Pointing material for text and elements:
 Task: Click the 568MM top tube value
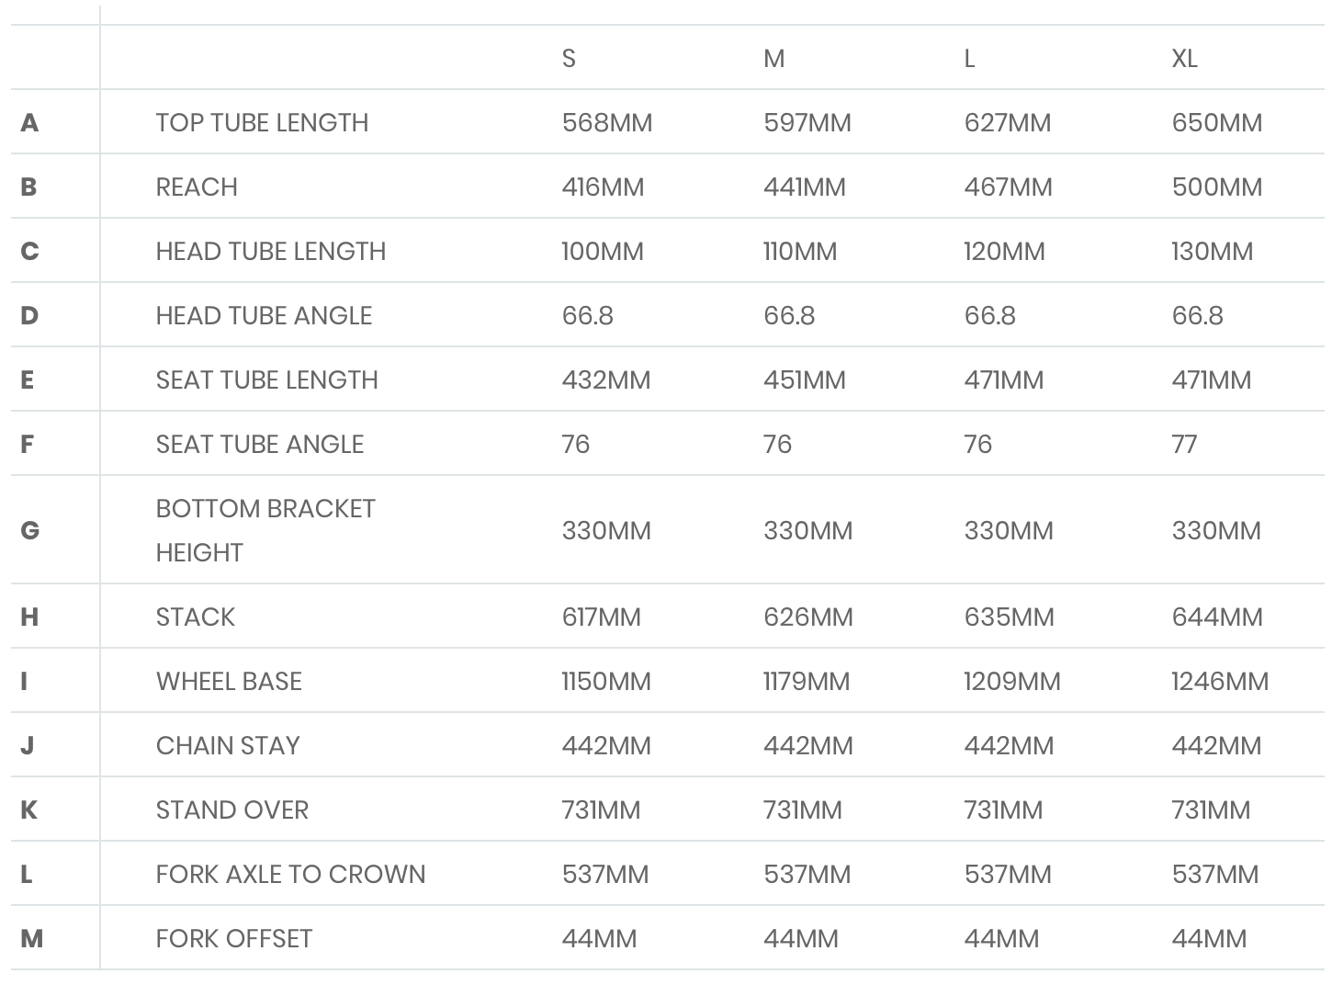[x=606, y=123]
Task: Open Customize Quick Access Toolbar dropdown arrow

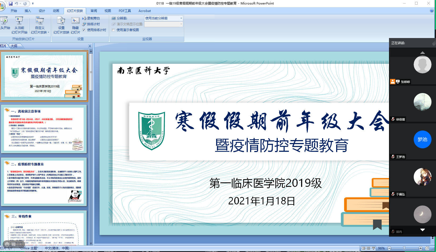Action: [33, 4]
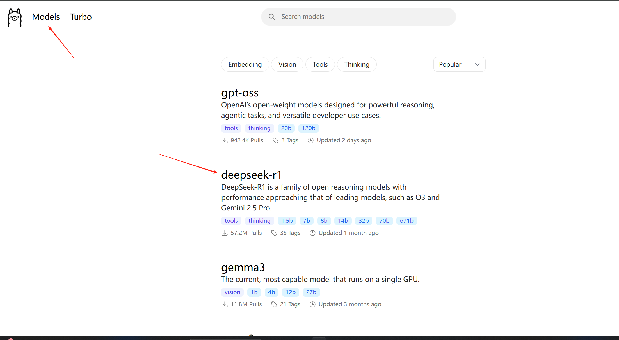Open the Models menu item
Screen dimensions: 619x340
point(46,17)
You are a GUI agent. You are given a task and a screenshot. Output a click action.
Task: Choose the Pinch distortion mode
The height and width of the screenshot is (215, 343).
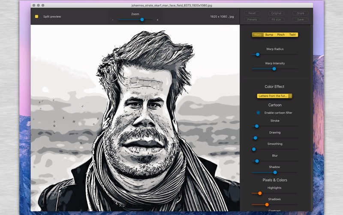(x=280, y=35)

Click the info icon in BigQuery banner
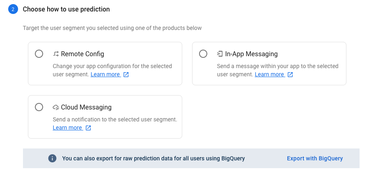coord(52,158)
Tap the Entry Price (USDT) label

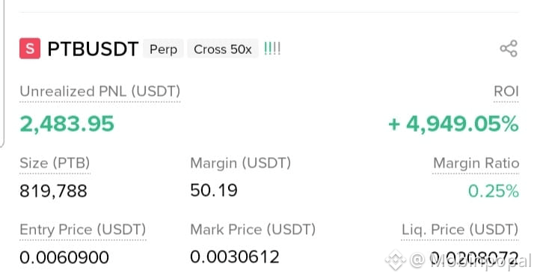83,230
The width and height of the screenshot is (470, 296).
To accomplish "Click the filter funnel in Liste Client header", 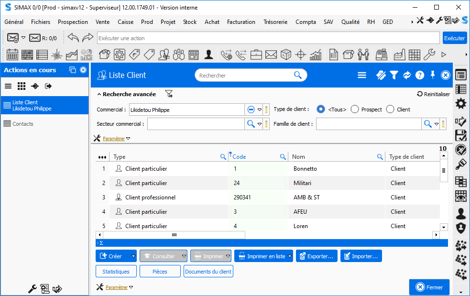I will tap(393, 75).
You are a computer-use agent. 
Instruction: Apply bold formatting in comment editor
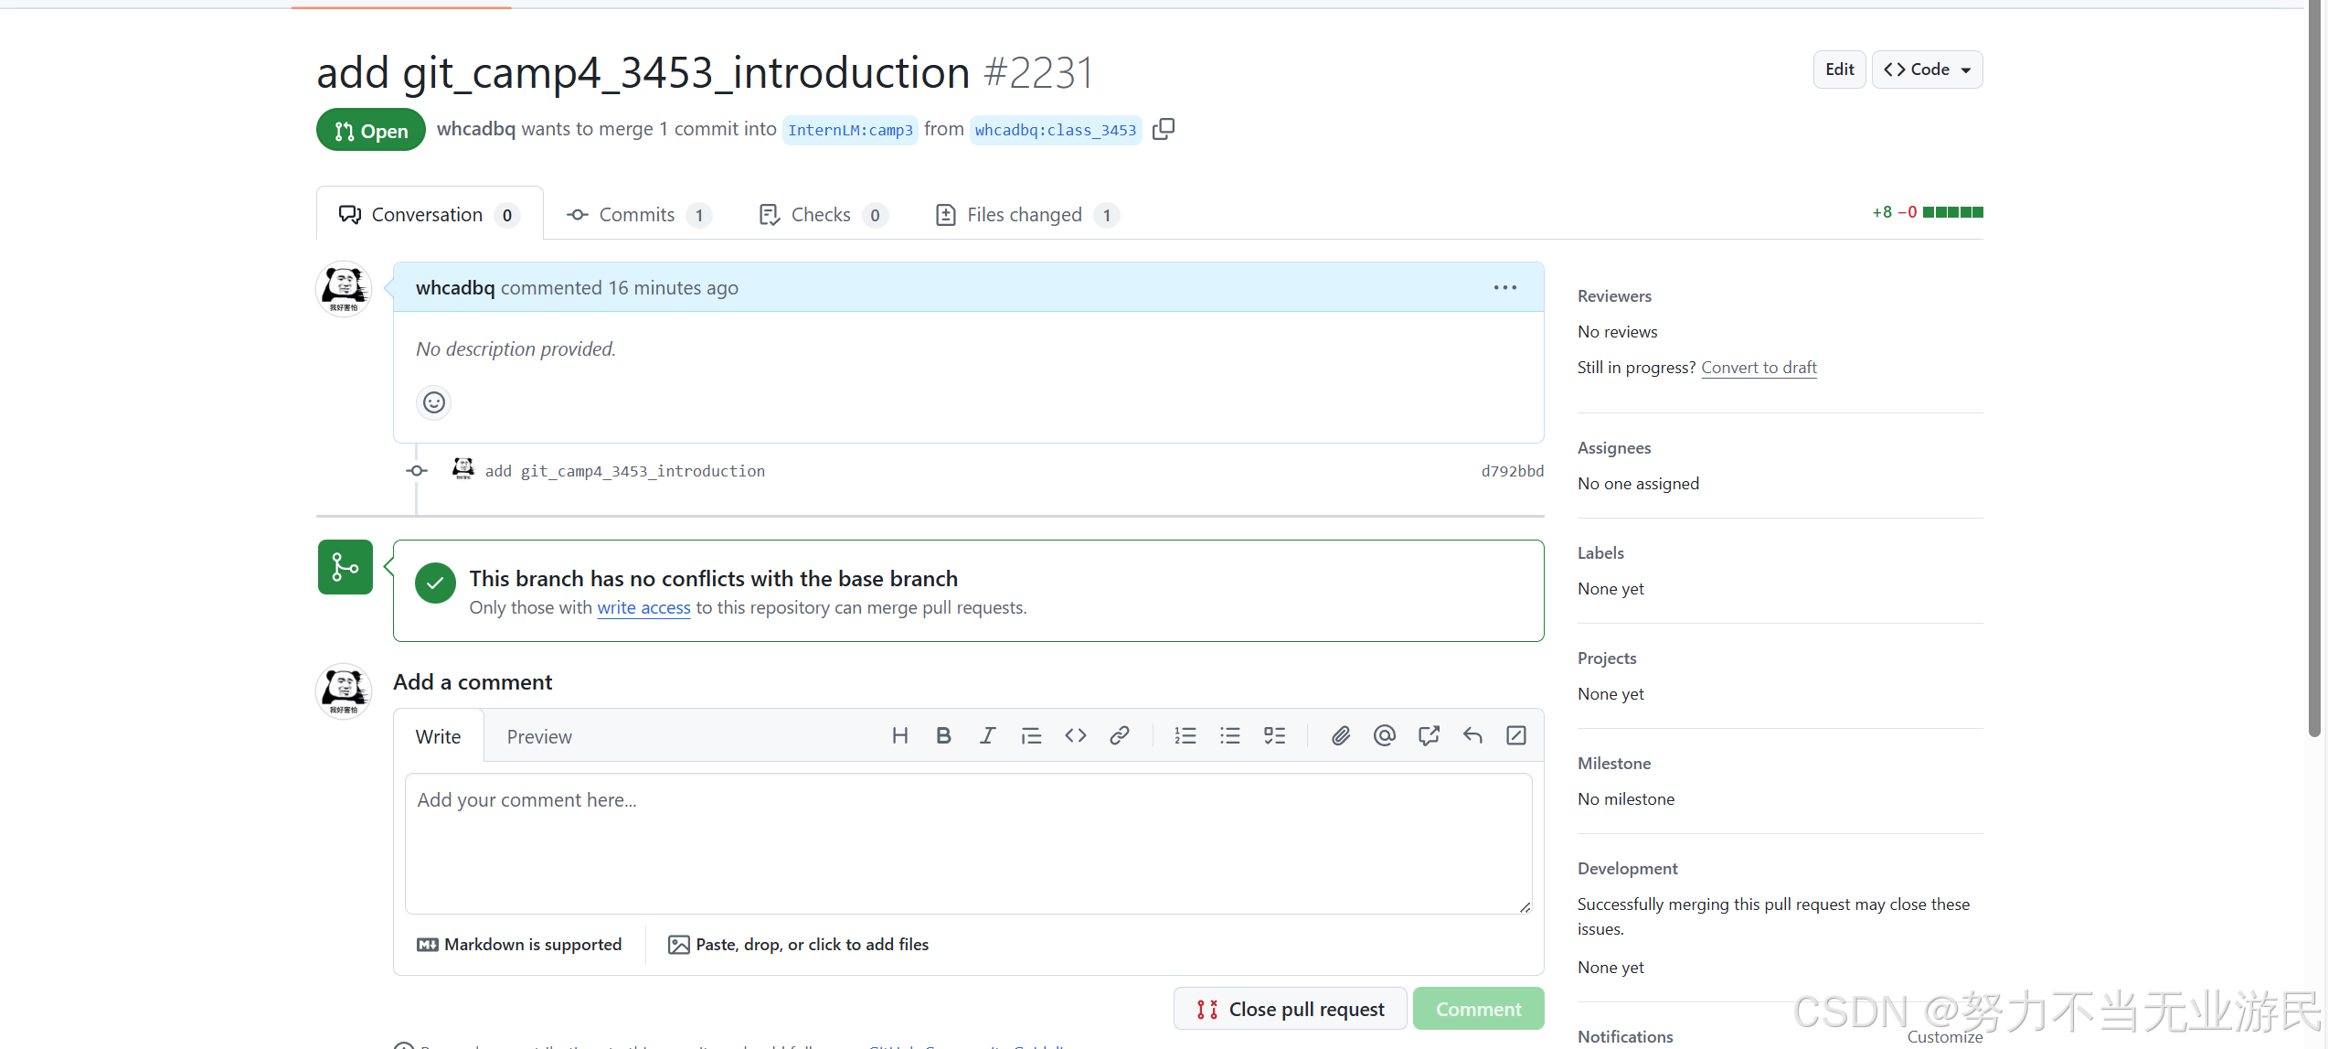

__Exercise requirements__.
Reproduce the material from the line with "You are a computer-use agent." up to and including its last line, swapping "bold" for "italic" and keeping everything else the same. Omit the pictures.

__Solution to this problem__.
You are a computer-use agent. 
Instruction: Apply italic formatting in comment editor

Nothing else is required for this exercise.